RECUEIL - La vie au long cours : Paul-Henry Vincent, "Coule de source"

À l'encontre de Gaston Bachelard pour qui la rêverie poétique s'inscrivait dans les profondeurs plus que dans l'infini du cours d'eau qu'il imaginait contempler depuis le fond d'un vallon de sa Champagne natale, c'est peut-être moins la matière que l'étendue qui est traitée dans l'ensemble du recueil de Paul-Henry Vincent.

Et pourtant, Coule de source surprend par ce qu'il contient de richesses cachées, de motifs singuliers et, précisément, de profondeur. Il dépasse la seule apparence des eaux claires de surface, cherchant là où les mouvements, les courants et les mélanges se font, mais aussi là où le poète peut quérir les parties les plus intérieures, les plus difficiles à pénétrer, ce qui, chez l'homme, s'apparente aux profondeurs de la conscience, de l'esprit ou de l'être, démêlant le fil, le cours de ce que l'on nomme généralement l'identité.

"Coule de source" est ainsi une expression volontairement trompeuse car, en réalité, pour le philosophe comme pour le poète, rien n'est moins évident et limpide que l'eau d'un fleuve ou d'une rivière filant naturellement jusqu'à un ailleurs plus vaste et lointain.   Tout commence à la source, décrite, de façon très charnelle, comme l'origine du monde : une "fente" à "l'écartement généreux" d'où jaillit une eau vive ("un filet furieux") et dont le mouvement naturel ne s'interrompra plus. Le corps rocho-maternel de la source, à la fois "obscur" et "invisible", est difficile à discerner. C'est peut-être qu'il n'y a rien à chercher de ce côté-là. En témoigne le vers de René Char mis en exergue du recueil, extrait des Feuillets d'Hypnos : "Notre héritage n'est précédé d'aucun testament".

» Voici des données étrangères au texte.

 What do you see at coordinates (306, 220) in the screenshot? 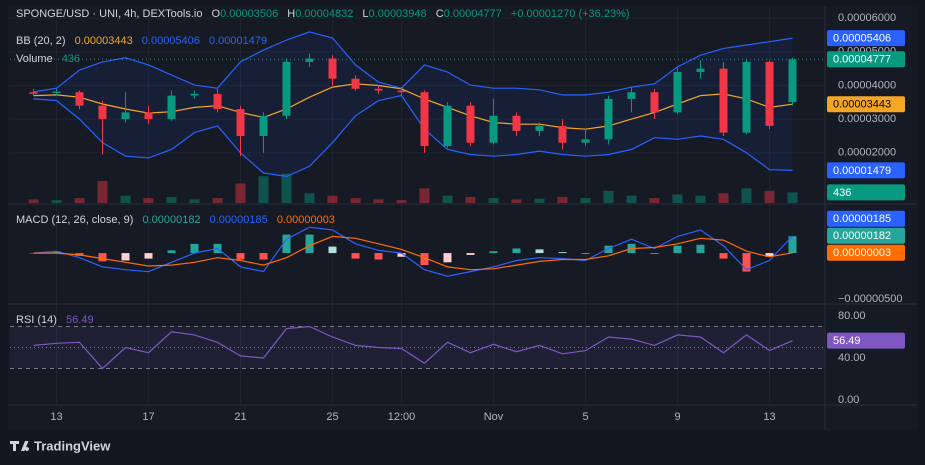
I see `legend-value: 0.00000003` at bounding box center [306, 220].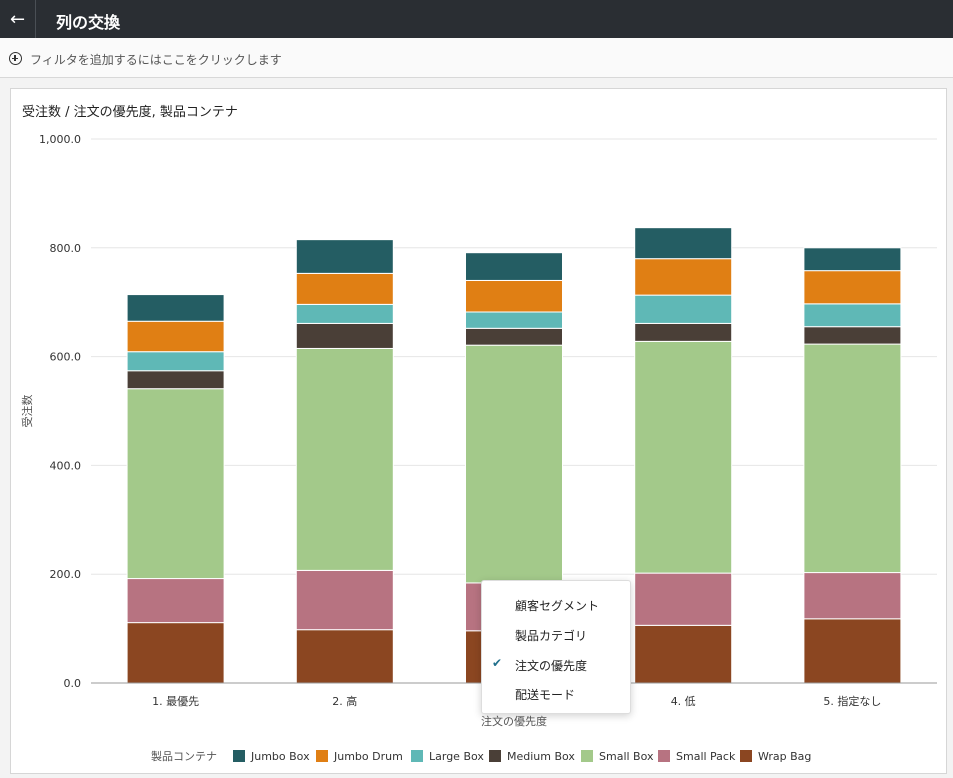  I want to click on chart-title: 受注数 / 注文の優先度, 製品コンテナ, so click(130, 112).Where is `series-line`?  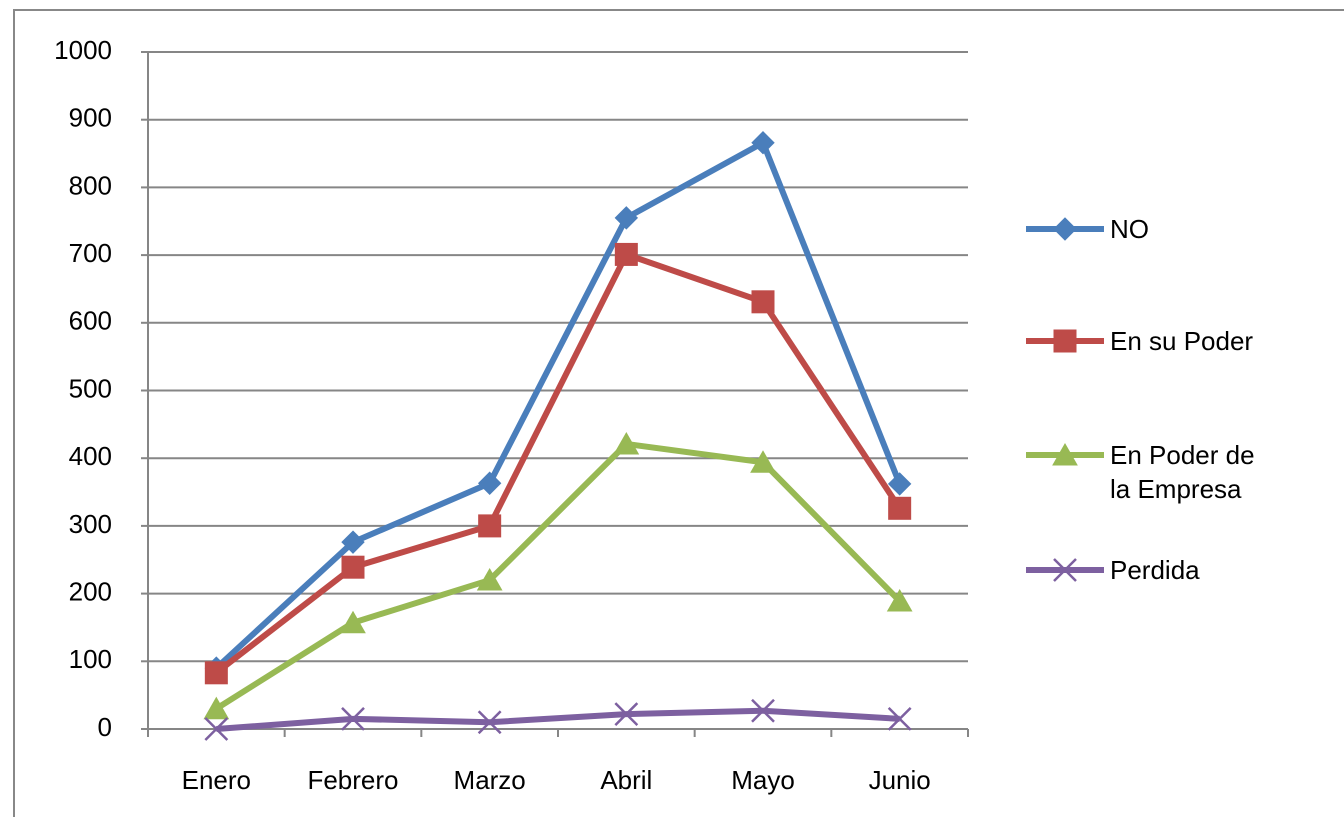 series-line is located at coordinates (558, 720).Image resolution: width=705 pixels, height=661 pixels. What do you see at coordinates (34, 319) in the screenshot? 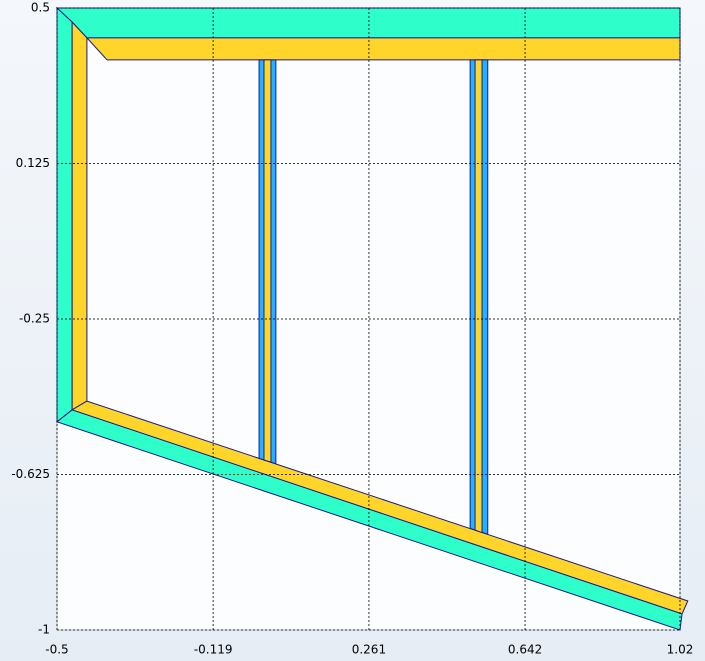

Il faut plutôt se concentrer sur le jaillissement de cet "élan", de cette "giclée" vitale, constamment renouvelée, et de sa route – c'est tout le programme du recueil qui est annoncé – "de la source au trépas".

La dimension géomorphologique du récit poétique s’impose d'emblée au lecteur. Celui-ci est séduit par l'audace lexicale du poète : la source est bel et bien un "ventre minéral", une "obscure étroitesse" d'où jaillit l'eau qui, travaillant déjà la matière, s'étire dans l'étendue, dessinant la route principale de tout un bassin hydrographique qui constituera l'évocation principale de l'auteur devenu poète-hydrologue.

Le territoire de cette exploration est bien réel et identifié : la source, celle de deux torrents formant la Dordogne, se situe sur "les flancs du Sancy", un des sommets volcaniques les plus spectaculaires des Monts d'or. Plus loin, la Dordogne, toujours victorieuse aux confluences, toujours plus chargée, croit inexorablement. Le poète en souligne l'espace, le relief, mais aussi les résonances multiples ("rumeur", "bouillonnement", "grincement", "fracas"...) et le calme serpenté qui suit, jusqu'à l'échange ultime avec la Garonne et les espaces sans rives, au-delà de l'estuaire de la Gironde. Nous conviant à nous questionner au miroir des flots, le poète recourt à un procédé parfois risqué, mais maîtrisé ici : la projection anthropomorphique. C'est ainsi que tout écoulement d'eau personnifié se confond avec nos chemins parcourus, le cours de nos existences où les peurs ("trouille au ventre") et les désirs ("impossible de résister") sont liés. C'est du déroulement de la vie même dont il est question et de ce qu'elle fait de nous. Le "moi" est cependant complété judicieusement par le "ça", cette chose que voilà, en mouvement permanent, "indiscernable", évanescente mais finalement à portée de la poésie, dont l’une des précieuses fonctions est l'exploration et l'évocation de l'insondable et de l'indéfinissable.

La répétition du pronom de la première personne ("moi") est moins l'expression d'un repli narcissique que d'une ouverture à une forme particulière d'altérité, celle qui se trouve en chaque être et dont il serait bien difficile, à première vue, d'avoir conscience puisqu'elle est confondue avec nous-mêmes. La prouesse du poète est de réussir, dans certains passages, à nous en faire entendre les plus beaux échos, dans une variation musicale qui fait honneur à la maison d'éditions Musimot : "cet autre moi / venu s'adjoindre / à moi / s'intime en moi". 

Il en ressort que l’homme grandit et s’épanouit, comme le cours d’eau, et surtout – c'est un fondement même de l'écopoétique – que nous sommes entièrement liés, ou presque, à ce qui nous entoure, à ce qui, proche ou lointain, nous relie au reste du vivant, en témoigne ces deux vers sublimes : "si peu de soi / tout seul existe".

David Dielen 

Paul-Henry Vincent, Coule de source, Éditions Musimot, 2023, 49 pages.